A reduction in prolactin level is frequent after SRS and FSRT for prolactinomas; however, true biochemical remission is uncommon. Tumour volume control in this series was excellent, but this may be related to the natural history of the disease. Morbidity and mortality after stereotactic radiation were very low in this series 4).


Cohen-Inbar et al., reviewed the outcome of patients with medically and surgically refractory prolactinomas treated with Gamma Knife radiosurgery (GKRS) during a 22 years follow-up period.

They reviewed the patient database at the University of Virginia Gamma Knife center during a 25-year period (1989-2014), identifying 38 patients having neurosurgical, radiological and endocrine follow-up.
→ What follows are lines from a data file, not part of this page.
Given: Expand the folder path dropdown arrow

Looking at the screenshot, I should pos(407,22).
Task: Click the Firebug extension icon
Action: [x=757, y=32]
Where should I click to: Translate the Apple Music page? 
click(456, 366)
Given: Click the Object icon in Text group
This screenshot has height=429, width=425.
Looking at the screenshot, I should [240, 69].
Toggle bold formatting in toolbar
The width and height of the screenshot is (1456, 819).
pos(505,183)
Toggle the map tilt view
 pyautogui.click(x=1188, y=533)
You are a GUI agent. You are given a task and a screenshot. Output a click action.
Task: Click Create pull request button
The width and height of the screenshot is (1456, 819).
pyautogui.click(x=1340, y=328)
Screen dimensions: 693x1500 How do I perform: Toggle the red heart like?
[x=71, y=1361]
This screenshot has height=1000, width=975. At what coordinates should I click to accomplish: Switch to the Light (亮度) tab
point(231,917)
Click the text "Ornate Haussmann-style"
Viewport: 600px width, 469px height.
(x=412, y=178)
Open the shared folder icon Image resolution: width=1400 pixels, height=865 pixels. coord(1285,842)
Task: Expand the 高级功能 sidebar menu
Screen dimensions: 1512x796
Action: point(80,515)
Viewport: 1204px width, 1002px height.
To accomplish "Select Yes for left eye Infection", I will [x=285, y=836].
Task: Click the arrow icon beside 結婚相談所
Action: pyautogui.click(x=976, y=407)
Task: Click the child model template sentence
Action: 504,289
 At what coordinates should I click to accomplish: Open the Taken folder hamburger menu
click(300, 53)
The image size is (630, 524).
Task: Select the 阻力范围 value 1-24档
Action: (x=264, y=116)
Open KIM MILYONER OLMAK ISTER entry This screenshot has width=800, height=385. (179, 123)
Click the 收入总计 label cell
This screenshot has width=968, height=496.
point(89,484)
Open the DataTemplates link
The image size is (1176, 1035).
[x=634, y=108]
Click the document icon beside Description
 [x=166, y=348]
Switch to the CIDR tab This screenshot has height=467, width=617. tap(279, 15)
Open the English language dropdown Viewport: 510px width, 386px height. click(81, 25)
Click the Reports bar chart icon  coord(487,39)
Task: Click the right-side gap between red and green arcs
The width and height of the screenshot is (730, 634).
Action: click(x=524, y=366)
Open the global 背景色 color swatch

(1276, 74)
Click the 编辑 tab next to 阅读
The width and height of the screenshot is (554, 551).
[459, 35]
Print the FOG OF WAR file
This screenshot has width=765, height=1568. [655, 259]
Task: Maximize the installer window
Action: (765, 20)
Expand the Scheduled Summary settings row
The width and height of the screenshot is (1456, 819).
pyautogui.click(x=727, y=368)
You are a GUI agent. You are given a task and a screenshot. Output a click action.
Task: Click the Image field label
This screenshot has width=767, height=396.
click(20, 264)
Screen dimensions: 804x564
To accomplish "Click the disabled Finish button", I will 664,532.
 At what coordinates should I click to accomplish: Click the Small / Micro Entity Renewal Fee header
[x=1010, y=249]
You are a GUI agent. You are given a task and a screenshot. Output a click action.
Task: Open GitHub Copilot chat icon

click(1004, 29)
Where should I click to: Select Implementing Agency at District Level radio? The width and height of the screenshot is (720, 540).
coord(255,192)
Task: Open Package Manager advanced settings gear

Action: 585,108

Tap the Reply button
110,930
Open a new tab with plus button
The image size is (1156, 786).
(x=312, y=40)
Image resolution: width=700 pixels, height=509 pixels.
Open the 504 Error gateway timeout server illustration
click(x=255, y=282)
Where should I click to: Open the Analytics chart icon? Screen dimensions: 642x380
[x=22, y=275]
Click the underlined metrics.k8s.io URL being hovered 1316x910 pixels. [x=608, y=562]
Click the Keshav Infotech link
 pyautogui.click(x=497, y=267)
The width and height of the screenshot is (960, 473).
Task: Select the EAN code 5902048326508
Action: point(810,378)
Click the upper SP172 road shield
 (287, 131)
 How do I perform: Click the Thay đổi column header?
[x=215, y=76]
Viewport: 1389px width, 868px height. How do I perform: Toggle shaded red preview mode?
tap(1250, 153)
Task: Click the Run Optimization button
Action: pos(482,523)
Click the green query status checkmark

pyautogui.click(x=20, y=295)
Median age at GKRS treatment was 43 years. Median follow-up was 42.3 months (range 6-207.9). 55.3 % (n = 21) were taking a dopamine agonist at time of GKRS. 63.2 % (n = 24) had cavernous sinus tumor invasion. Endocrine remission (normal serum prolactin off of a dopamine agonist) was achieved in 50 % (n = 19). GKRS induced hypopituitarism occurred in 30.3 % (n = 10). Cavernous sinus involvement was shown to be a significant negative prognosticator of endocrine remission. Taking a dopamine agonist drug at the time of GKRS showed a tendency to decrease the probability for endocrine remission.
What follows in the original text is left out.